Clinical Utility of Rapid EGFR Genotyping in Advanced Lung Cancer

Ibiayi Dagogo-Jack; Christopher G. Azzolli; Florian Fintelmann; Mari Mino-Kenudson; Anna F. Farago; Justin F. Gainor; Ginger Jiang; Zofia Piotrowska; Rebecca S. Heist; Inga T. Lennes; Jennifer S. Temel; Meghan J. Mooradian; Jessica J. Lin; Subba R. Digumarthy; Julie M. Batten; Hayley Robinson; Vania Nose; Miguel Rivera; Valentina Nardi; Dora Dias-Santagata; Long P. Le; Lecia V. Sequist; Martha Pitman; Jo-Anne O. Shepard; Alice T. Shaw; A. John Iafrate; Jochen K. Lennerz


JCO Precis Oncol. 2018;2018(2) 

In This Article

Abstract and Introduction


Purpose: Targeted therapy is the cornerstone of treatment of advanced EGFR-mutant non–small-cell lung cancer (NSCLC). Next-generation sequencing (NGS), the preferred method for genotyping, typically requires several weeks. Here, we assessed workflows designed to rapidly identify patients with actionable EGFR mutations and reduce time to initiation (TTI) of epidermal growth factor receptor (EGFR)–directed therapy.

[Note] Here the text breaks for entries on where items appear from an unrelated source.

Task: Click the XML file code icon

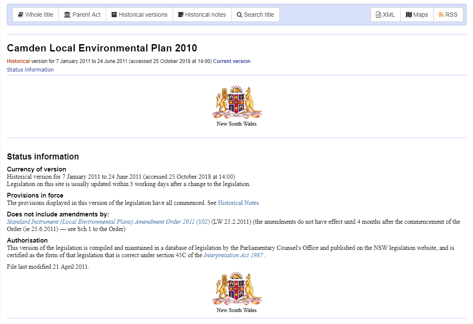Action: click(378, 15)
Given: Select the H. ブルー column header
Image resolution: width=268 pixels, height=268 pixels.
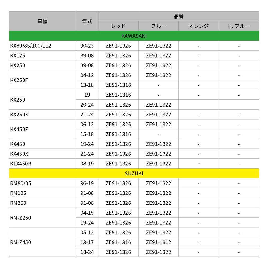Looking at the screenshot, I should coord(239,26).
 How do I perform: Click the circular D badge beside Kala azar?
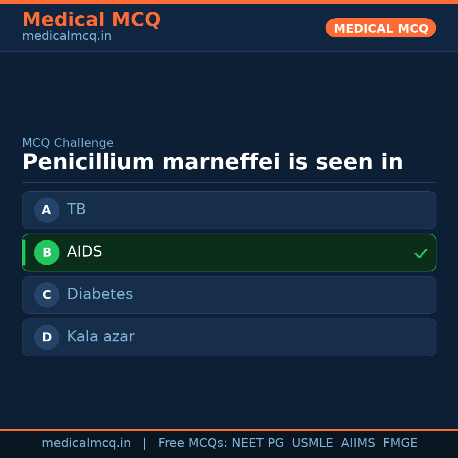47,337
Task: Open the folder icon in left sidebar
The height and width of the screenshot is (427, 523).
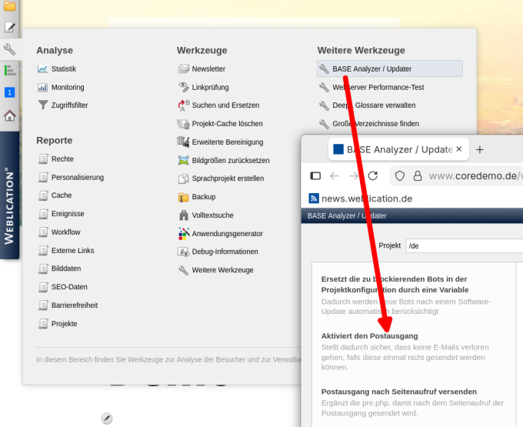Action: [x=10, y=6]
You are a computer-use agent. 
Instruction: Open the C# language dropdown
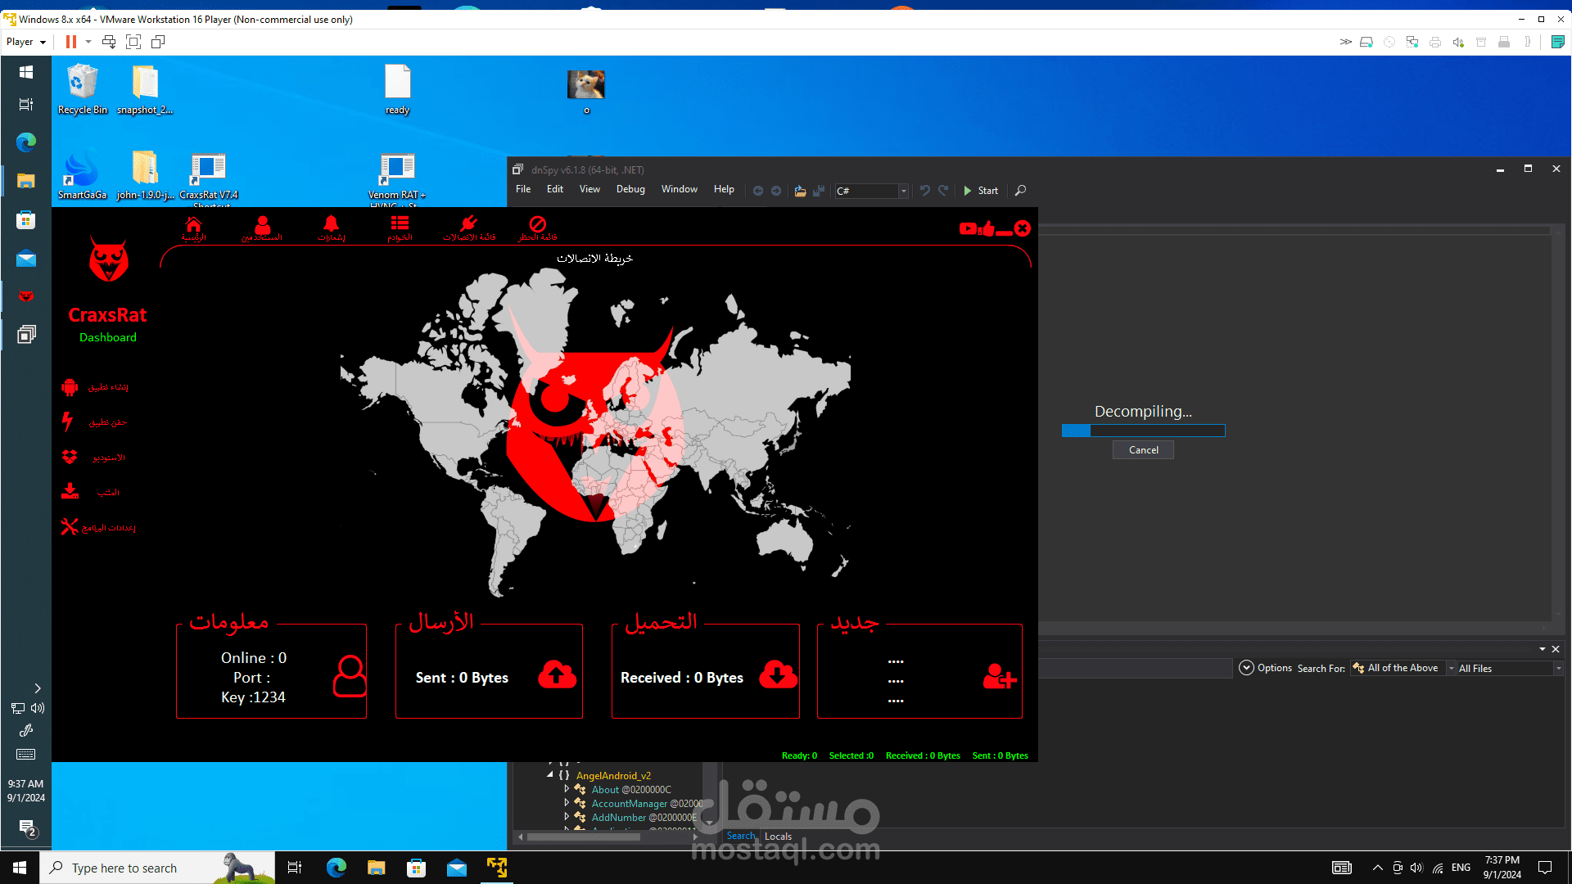coord(903,191)
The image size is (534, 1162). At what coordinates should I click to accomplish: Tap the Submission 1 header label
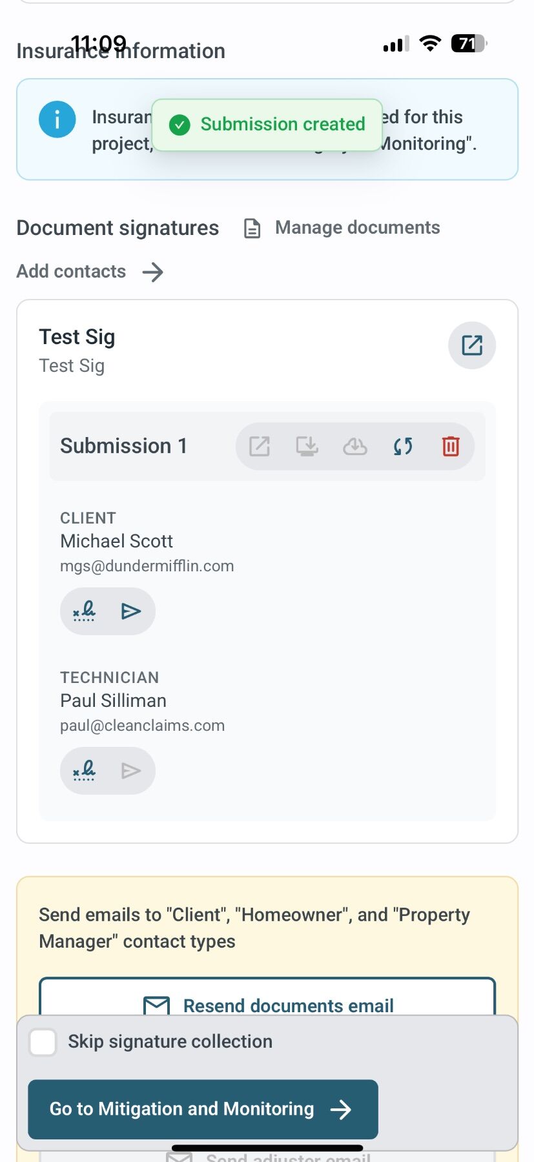coord(123,446)
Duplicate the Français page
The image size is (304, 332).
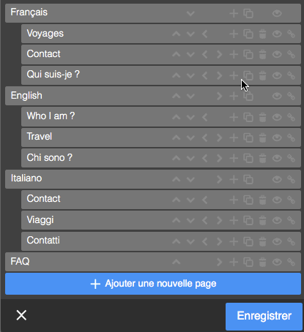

Patients and Methods: We performed rapid testing for EGFR L858R mutations and exon 19 deletions on paraffin-embedded or frozen section biopsy specimens from newly diagnosed patients with metastatic NSCLC by using an EGFR-specific assay (rapid test). To determine clinical utility, we assessed concordance with NGS results, turnaround time, and TTI of EGFR therapy, and we evaluated reimbursement data.

Results: Between January 2015 and September 2017, we performed 243 rapid EGFR tests and identified EGFR mutations in 43 patients (18%). With NGS results as a reference, sensitivity and specificity of the rapid EGFR polymerase chain reaction assay were 98% and 100%, respectively. The median turnaround time for NGS was 14 days, compared with 7 days for rapid testing (P < .001). In the rapid group, 95% of patients received an EGFR inhibitor in the first-line setting. The median TTI of EGFR therapy was significantly shorter in the rapid cohort when compared with 121 historical cases (22 v 37 days; P = .01). Escalation of the initiative into an interdisciplinary ultra-rapid next-day frozen-section workflow for highly symptomatic patients (n = 8) resulted in a reduction in the median (± standard deviation) turnaround time to 1 ± 0.4 days and allowed several patients to initiate therapy within 1 week of biopsy. An extended 9-month clinical evaluation phase confirmed operational sustainability (turnaround times: ultra-rapid, 0.81 ± 0.4 days; rapid, 3 ± 1.5 days), and a 63% reimbursement rate indicated financial sustainability.

Conclusion: Rapid genotyping facilitates earlier initiation of EGFR-directed therapies without compromising NGS workflows.


Non–small-cell lung cancer (NSCLC) is a heterogeneous disease composed of unique molecular subsets with distinct clinical outcomes.[1,2] Multiple randomized studies have established the superiority of molecularly targeted therapies versus chemotherapy for the treatment of EGFR-mutant and ALK-positive NSCLC.[3–6] In other molecular subsets, single-arm studies confirm that treatment with targeted therapies can induce durable responses.[7,8] As drugs that target these molecular drivers are approved for first-line treatment, genotyping in newly diagnosed NSCLC is considered the standard of care.[9]

Because of the need to interrogate a growing number of genes, next-generation sequencing (NGS) has largely replaced traditional single-gene assays.[10] Guidelines endorsed by oncology and pathology societies recommend that molecular testing turnaround times not exceed 10 working days.[9] Genotyping by NGS requires complex bioinformatics that can create treatment delays. Some patients with NSCLC present with symptomatic disease that requires initiation of treatment before molecular testing results are available.[11] To our knowledge, the impact of molecular testing turnaround time on clinical decision making has not been formally assessed in NSCLC.

Here, we evaluated whether the addition of an epidermal growth factor receptor (EGFR)–specific assay to NGS at diagnosis produced accurate results and reduced time to initiation (TTI) of EGFR-directed therapy. We selected EGFR-mutant NSCLC on the basis of its relatively high prevalence (10% to 15%) among patients with NSCLC,[12] the lack of overlap between EGFR mutations and other clinically relevant molecular alterations,[13] and the fact that EGFR inhibitors were readily available for hospitalized patients. We hypothesized that concurrent rapid genotyping would improve clinical care without compromising comprehensive NGS-based genotyping efforts.